### What the exercise asks
Without further comment, state how many lines in the listing below contain the word "screenshot".

### Source records

^^^^^^^^^^^^^^^^

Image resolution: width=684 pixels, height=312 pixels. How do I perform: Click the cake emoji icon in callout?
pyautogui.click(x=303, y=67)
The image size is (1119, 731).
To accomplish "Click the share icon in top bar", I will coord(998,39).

^^^^^^^^^^^^^^^^

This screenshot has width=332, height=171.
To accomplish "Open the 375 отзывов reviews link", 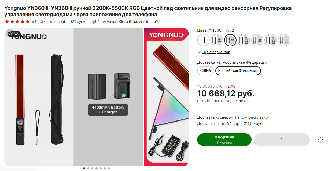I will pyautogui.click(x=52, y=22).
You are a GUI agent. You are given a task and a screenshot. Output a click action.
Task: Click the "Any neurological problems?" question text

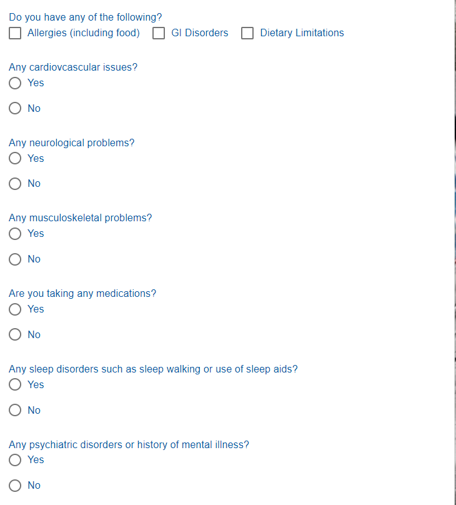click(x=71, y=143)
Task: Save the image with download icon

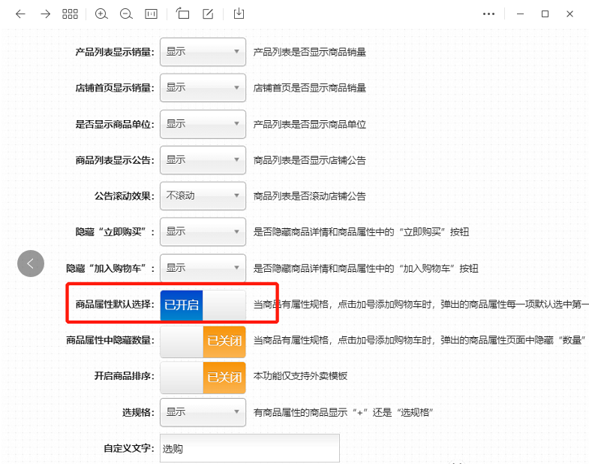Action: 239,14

^^^^^^^^^^^^^^^^

### Exercise response
2